His friend, Maurice was older than him at just over sixty while Bruce was still in his forties. Maurice’s hair was gray and his eyes are dark brown, like rich soil. He was a stick and bone skinny, but he was the farmer everyone relied on to know important solutions like just what pest was eating the crops and how to lure it away or the right fix for a machine that had stopped running at peak harvest time.

“It doesn’t make sense. We should have found this water by now.” Maurice said. “I would have known about it.”

“Well, you didn’t. I found it this time. And water is water. And water is life.” Bruce replied.

Maurice was silent for a moment and then spoke looking askance talking toward the water “It’s nothing to get too excited about. It’s not much water. We could only feed a couple of acres with this. Probably better for drinking water, increase our ration for the basics, for survival. You aren’t thinking about it for crops are you?”

“You’re right. It’s not much. You know I want to grow food again Maurice more than anything. Maybe this leads to more water. Maybe it’s a spring. Maybe this is the start. I know we need water for ourselves, but I just can’t just give up the fields.”

Maurice shrugged. “It is what it is. Nothing more or less.”

He scratched his head under his baseball cap and squinted.

“I don’t know what you are excited about Bruce.”

Bruce wanted to say more. About what happened when he had touched the water. How water had flowed from his eyes. So much water, it had soaked his clothes and his boats. Those tears became a source. But the spring came from tears after all and he didn’t want to share that. He had planned to tell him. He thought Maurice would understand, the wizened old farmer that he is but in this moment, his pride would not budge. And what if he wanted to keep it for himself? He’d keep it to himself a while longer.

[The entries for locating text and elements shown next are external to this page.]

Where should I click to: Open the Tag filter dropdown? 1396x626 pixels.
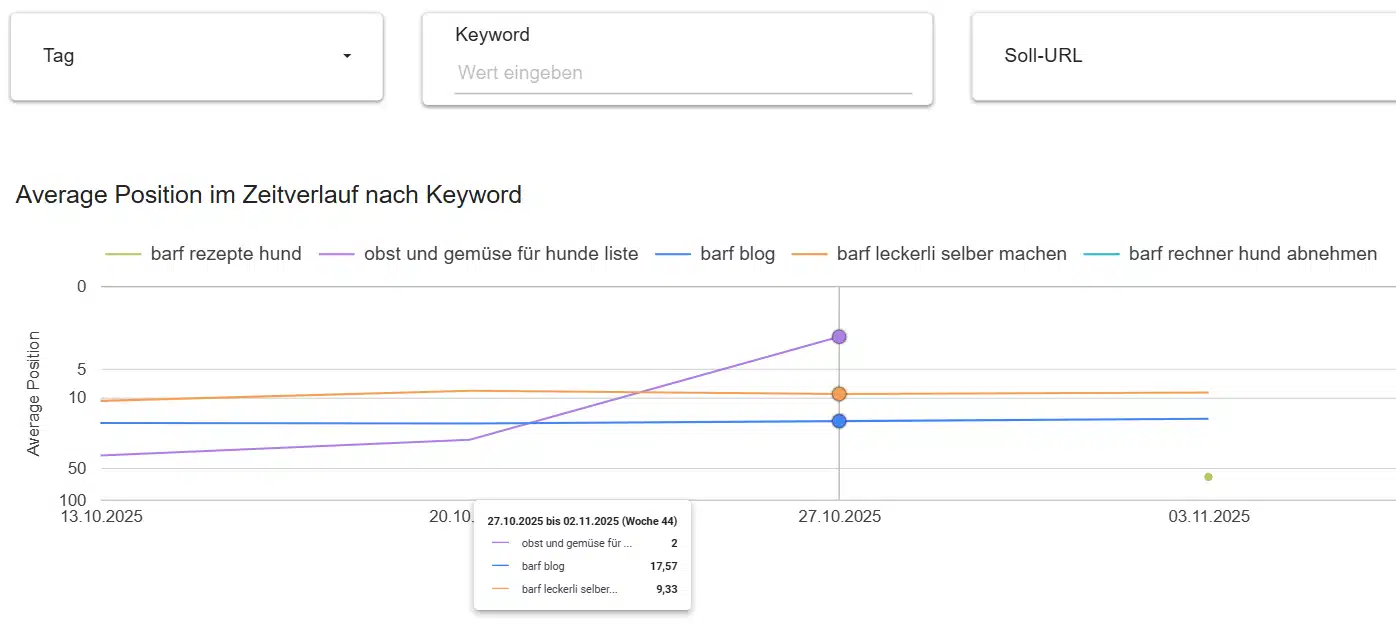pyautogui.click(x=196, y=56)
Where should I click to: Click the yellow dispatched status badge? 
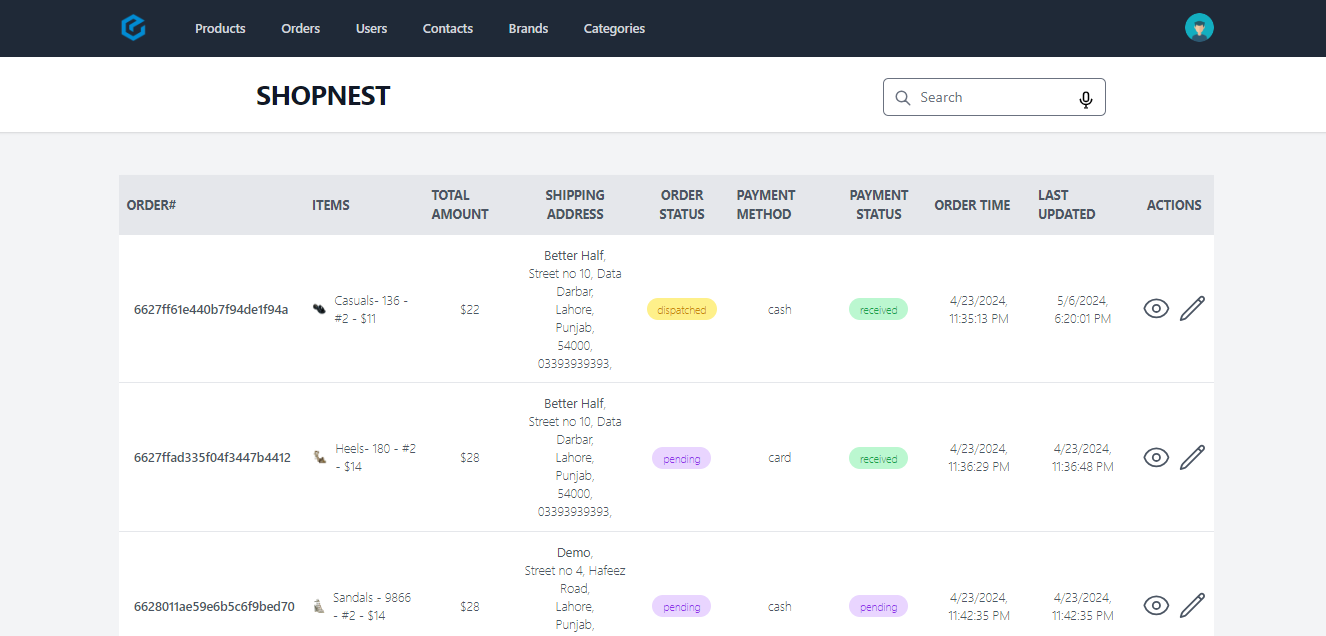coord(682,310)
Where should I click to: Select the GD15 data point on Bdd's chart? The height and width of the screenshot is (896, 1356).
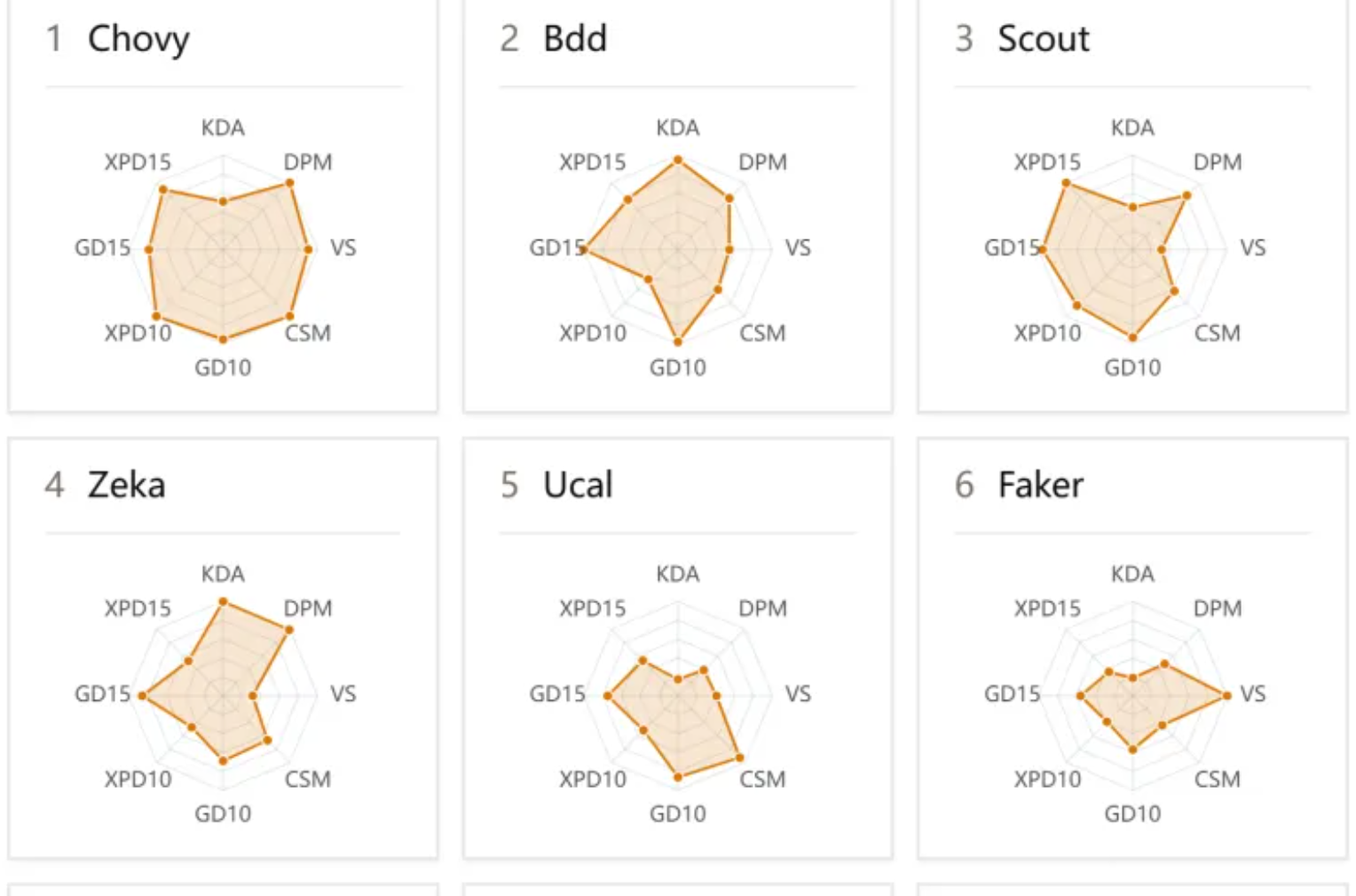tap(584, 250)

“No, just a dream. Not enough really. I guess I got carried away.”

Maurice patted him on the shoulder.

“I’ll talk with the town about rationing it, but in the meantime, it’s great place to go swimming. Want to swim?”

Bruce froze.

“What the matter? I’m going in.”

Maurice took off his jeans and t-shirt and lept off the dock into the water. As he hit the water, his body started to convulse and then floated upward, tears streaming down his face.

There was a rowboat at the edge of the dock. Bruce got in, rowed toward Maurice, and pulled his limp form up into the boat. Maurice was still enough to scare Bruce but then coughed and sputtered.